The layoffs and redirected efforts will loosen up several million dollars that were originally budgeted in 2000 to support discovery research programs.

"This is not a cutback and our burn rate won't be affected," said Karla MacDonald, the company's manager of corporate communications. "It is a refocusing of resources - a channeling of financial and human resources from earlier-stage discovery programs and using them to support the clinical development of our stoke and renal disease programs.
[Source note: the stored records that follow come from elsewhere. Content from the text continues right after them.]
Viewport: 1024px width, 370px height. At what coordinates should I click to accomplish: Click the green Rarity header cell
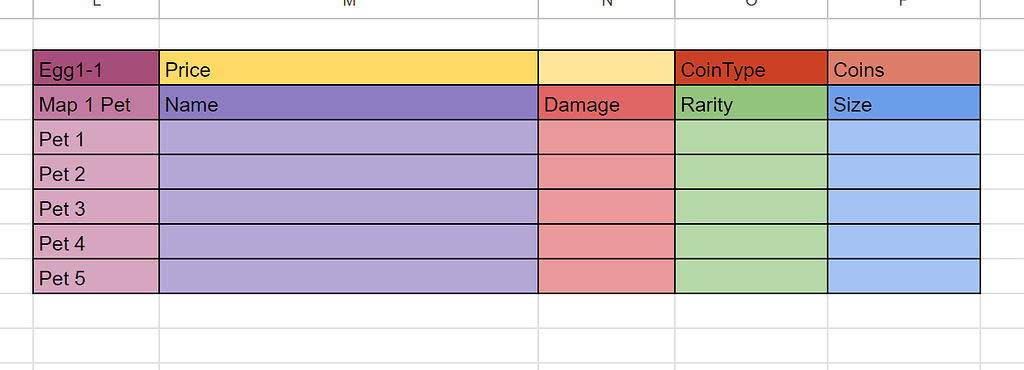pyautogui.click(x=751, y=103)
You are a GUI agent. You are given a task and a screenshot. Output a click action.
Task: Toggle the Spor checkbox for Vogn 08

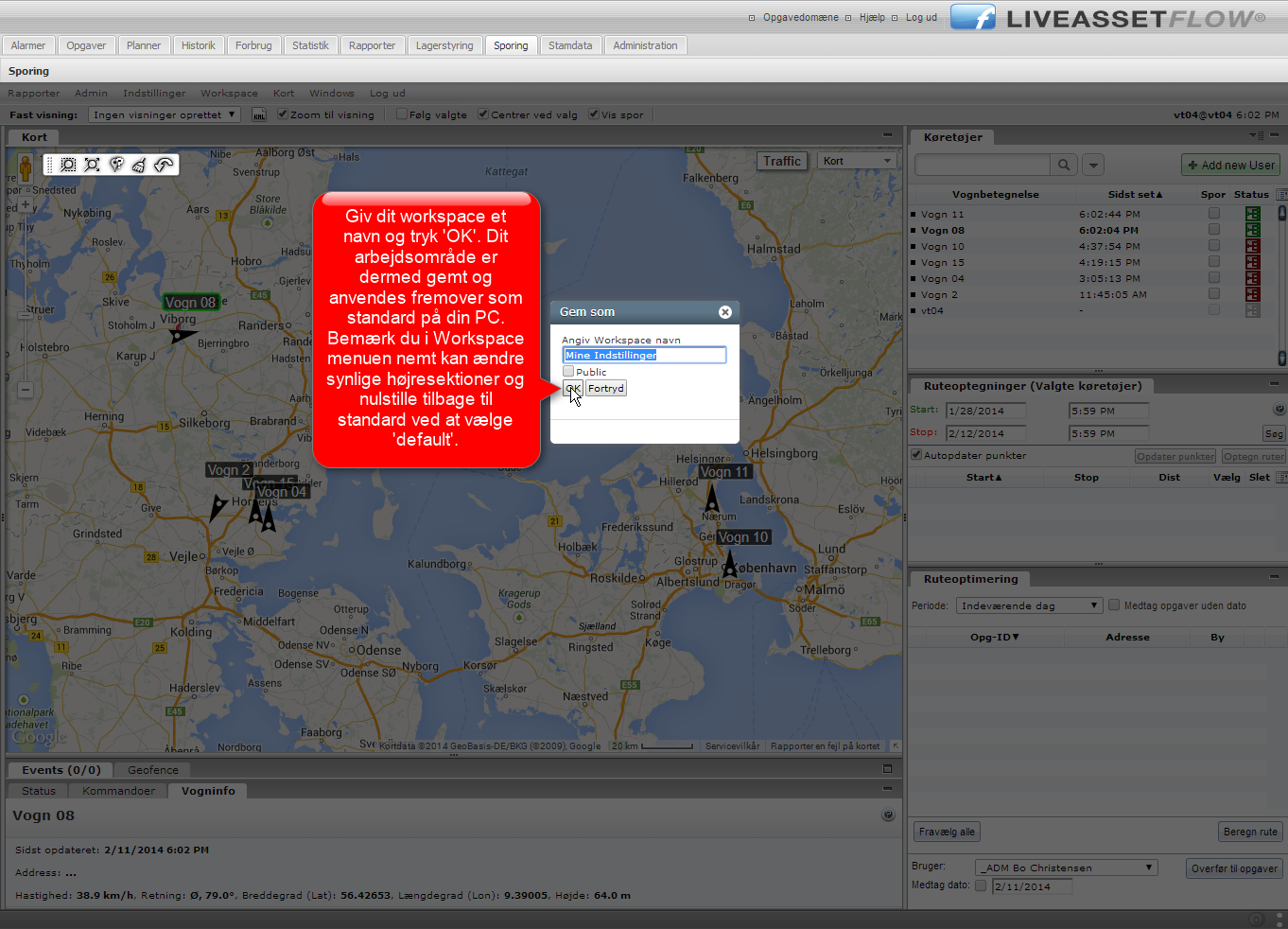(1213, 230)

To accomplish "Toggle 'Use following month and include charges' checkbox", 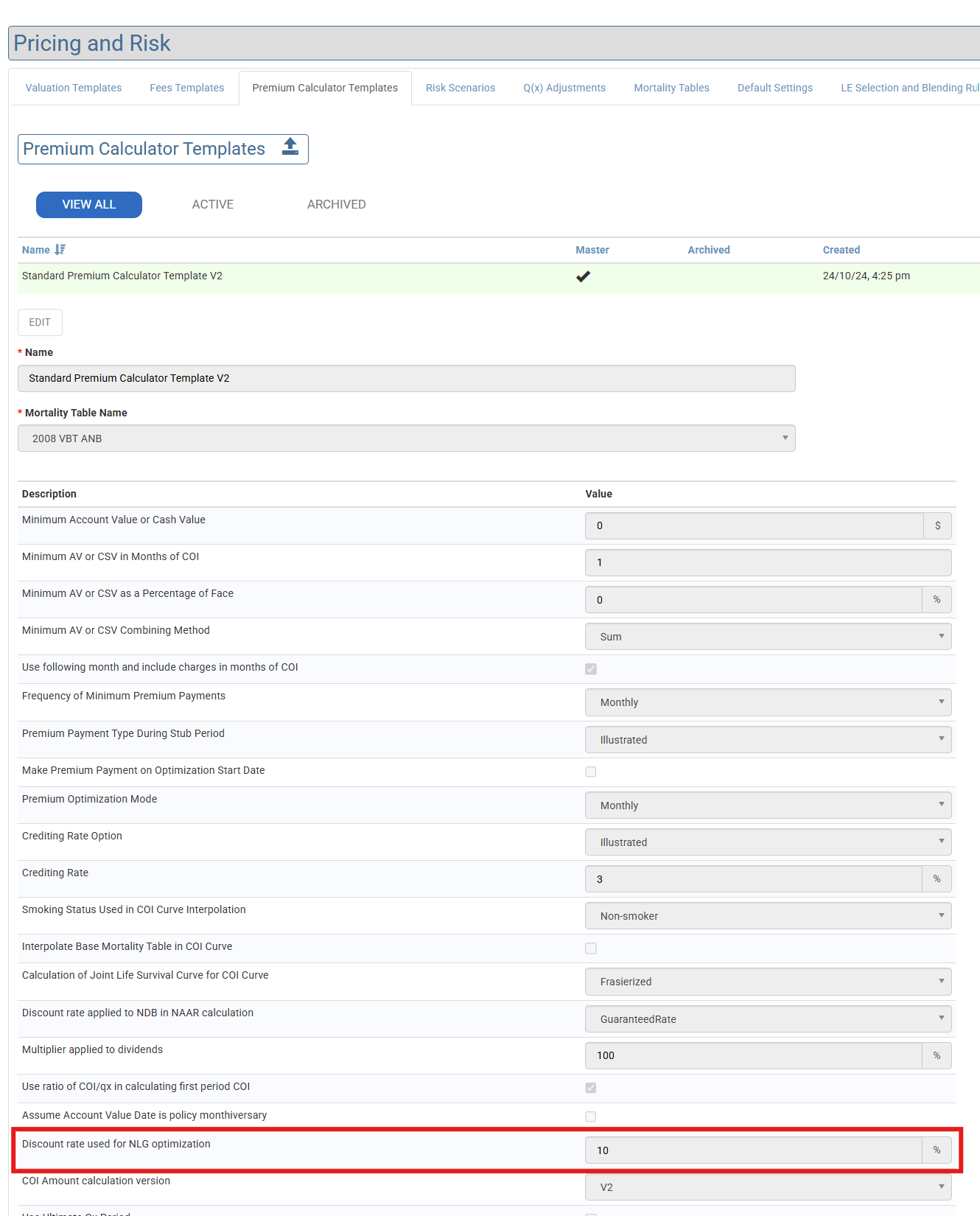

"We evaluated our research and development efforts and decided to put our attention to the programs where we have received some notably encouraging new data - namely stroke and renal disease."

The company will not apply any more resources to its early-stage programs. "We had been looking at bone morphogenic proteins for a variety of indications," MacDonald said. "However, we won't be going forward with those programs."

Creative BioMolecules, of Hopkinton, Mass, expects to file investigational new drug applications for candidates for stroke in the third quarter of next year and renal disease in the fourth quarter of 2000.

The company had been partnered for the renal indication with Cambridge, Mass.-based Biogen Inc. in a deal that could have been worth $122.5 million. Biogen paid $28 million up front, including an $18 million equity investment that represented 4.7 percent of the company. (See BioWorld Today, Nov. 11, 1996, p. 1.)

However, that deal was restructured last year, with Biogen returning the primary responsibility to Creative BioMolecules. Biogen provided $4.7 million in research support and has until the end of the year to exercise an option to take back control of the program.

Both trials will involve OP-1 (recombinant osteogenic protein-1), a morphogenic protein that is part of the transforming growth factor-beta superfamily. OP-1 assists embryonic cells in their differentiation into more specific cells that make up tissues and organs of the body. For renal failure, OP-1, which is produced in the kidneys, seems to slow the degeneration of the kidneys by halting cell death, the company said.

The company's lead product, OP-1 Implant, is currently being reviewed by regulatory agencies in the U.S. and Europe. The bone graft device is partnered with Stryker Corp., of Kalamazoo, Mich. The device, a combination of OP-1 and a resorbable collagen scaffold, is a paste-like material that is surgically implanted in bone fractures that have not healed. The protein activates a highly specialized bone cell reaction that starts normal bone regeneration.

"We hope that Stryker will be able to launch next year," MacDonald said.

Creative BioMolecules reported a net loss of $5.6 million for the first six months of the year on revenues of $2.8 million. As of June 30, the company had about $26.6 million in cash.

Creative BioMolecules' stock (NASDAQ:CBMI) closed Tuesday at $3, up 6.25 cents.